2177 ↗	(On Diff #62014)	style(9) prefers "for (;;)". At least, we should just use the C99 bool literals instead.
2182 ↗	(On Diff #62014)	Why not just use refcount_release()?
2328 ↗	(On Diff #62014)	Maybe "dom%d helper"?

jeff added inline comments.Sep 13 2019, 12:06 AM

sys/vm/vm_pageout.c
1675 ↗	(On Diff #62014)	This gives you a faster response. You don't have to wait for the error to accumulate. I think this is simpler.
2182 ↗	(On Diff #62014)	If you have spurious wakeups you would drop the ref below zero. This makes sure only as many threads are running as requested. This could be done with a semaphore but our implementation is ugly.

markj added inline comments.Sep 13 2019, 2:58 PM

sys/vm/vm_pageout.c
2182 ↗	(On Diff #62014)	Just to reiterate a discussion on slack: I don't think spurious wakeups are something we need to handle when the sleep is protected by a lock, as it is in this case. The sleepqueue code only wakes up threads sleeping on the wchan. All accesses to vmd_inactive_starting are protected by vmd_inactive_starting, so we do not even need to use refcount_* to manipulate it.

bdrewery added a subscriber: bdrewery.Mar 11 2020, 12:42 AM

vangyzen added a subscriber: vangyzen.Jul 31 2020, 8:24 PM

We are running into pagedaemon bottlenecking on a high-CPU count system under load; most of the time seems to be spent in inactive scanning. Are you still working on this patch, Jeff?

I'll go ahead and take this one, until/unless I hear otherwise. I've rebased the patch onto recent git master, adapted to the blockcount(9) API. I left default PAGEOUT_THREADS 1, but for testing purposes have options PAGEOUT_THREADS=4 in my amd64/conf/GENERIC.

Rebase on git master
Use blockcount(9) API rather than refcount for started/running thread counts
Minimal boot testing: unloaded virtual machine boots kernel ok. haven't tried under load yet.

Harbormaster completed remote builds in B32789: Diff 75466.Aug 5 2020, 11:29 PM

cem edited subscribers, added: pho; removed: cem.Aug 5 2020, 11:44 PM

FWIW, since yesterday we've run this under some Isilon workloads and it does seem to (1) function correctly and (2) alleviate load on the pagedaemon thread(s) (which were previously a bottleneck on some workloads, running at 100% CPU constantly).

In D21629#576019, @cem wrote:

FWIW, since yesterday we've run this under some Isilon workloads and it does seem to (1) function correctly and (2) alleviate load on the pagedaemon thread(s) (which were previously a bottleneck on some workloads, running at 100% CPU constantly).

I have been testing this for ~9 hours.
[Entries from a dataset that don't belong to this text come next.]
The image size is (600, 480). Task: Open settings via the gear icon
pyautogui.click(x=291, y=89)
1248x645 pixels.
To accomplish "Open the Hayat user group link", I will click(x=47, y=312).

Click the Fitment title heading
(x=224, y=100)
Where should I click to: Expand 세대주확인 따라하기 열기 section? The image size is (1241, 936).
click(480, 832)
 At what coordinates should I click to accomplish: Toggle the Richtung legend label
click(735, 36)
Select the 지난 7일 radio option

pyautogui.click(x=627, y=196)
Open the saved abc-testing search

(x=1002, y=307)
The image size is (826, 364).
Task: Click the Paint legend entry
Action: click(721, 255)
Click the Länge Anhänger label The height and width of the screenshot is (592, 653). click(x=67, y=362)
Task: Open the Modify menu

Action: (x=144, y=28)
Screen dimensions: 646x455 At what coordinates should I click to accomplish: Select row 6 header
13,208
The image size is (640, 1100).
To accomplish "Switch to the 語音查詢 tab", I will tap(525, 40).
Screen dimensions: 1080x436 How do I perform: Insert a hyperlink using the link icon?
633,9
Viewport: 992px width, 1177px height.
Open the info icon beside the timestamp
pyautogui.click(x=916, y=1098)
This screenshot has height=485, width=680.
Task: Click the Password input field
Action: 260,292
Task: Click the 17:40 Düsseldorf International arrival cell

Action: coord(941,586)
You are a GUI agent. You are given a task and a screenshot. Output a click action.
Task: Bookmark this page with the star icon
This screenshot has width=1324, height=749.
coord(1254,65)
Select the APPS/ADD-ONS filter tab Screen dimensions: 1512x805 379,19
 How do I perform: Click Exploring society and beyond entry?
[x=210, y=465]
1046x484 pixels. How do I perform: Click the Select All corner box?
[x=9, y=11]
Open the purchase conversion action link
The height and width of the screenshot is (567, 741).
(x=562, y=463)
No problems seen.

gbe added a subscriber: gbe.Aug 7 2020, 8:27 AM

Does anyone object to this going in, or would have some time to review this if we waited a few more days?

With PAGEOUT_THREADS 1 as the default, there is little functional change. There are a handful of additional uncontested atomics and vm_pageout_inactive_dispatch wraps vm_pageout_scan_inactive, but it's largely the same code.

It might be nice to make this a tuneable instead of an option; there's no real reason the number cannot be tuned once at boot time. It could even be runtime-adjustable, although that is much more complicated.

In D21629#577169, @cem wrote:

Does anyone object to this going in, or would have some time to review this if we waited a few more days?

With PAGEOUT_THREADS 1 as the default, there is little functional change. There are a handful of additional uncontested atomics and vm_pageout_inactive_dispatch wraps vm_pageout_scan_inactive, but it's largely the same code.

It might be nice to make this a tuneable instead of an option; there's no real reason the number cannot be tuned once at boot time. It could even be runtime-adjustable, although that is much more complicated.

I have no objection. I agree that it should be a tuneable; I thought I had suggested that at some point, apparently not.

sys/vm/vm_param.h
137 ↗	(On Diff #75466)	I would add a comment indicating that it's really PAGEOUT_THREADS_PER_DOMAIN, or rename the constant accordingly. Or just make it a tunable and don't add a new kernel config option at all. Tunables can be set from the kernel config now, I believe.

Drop PAGEOUT_THREADS conf option and substitute vm.pageout_threads_per_domain tunable.

$ ps auxwwwwHS | grep dom0
root  18   0.0  0.0      0   64  -  DL   13:33        0:00.09 [pagedaemon/dom0]
root  18   0.0  0.0      0   64  -  DL   13:33        0:00.00 [pagedaemon/dom0 hel]

$ sysctl vm.pageout_threads_per_domain
vm.pageout_threads_per_domain: 2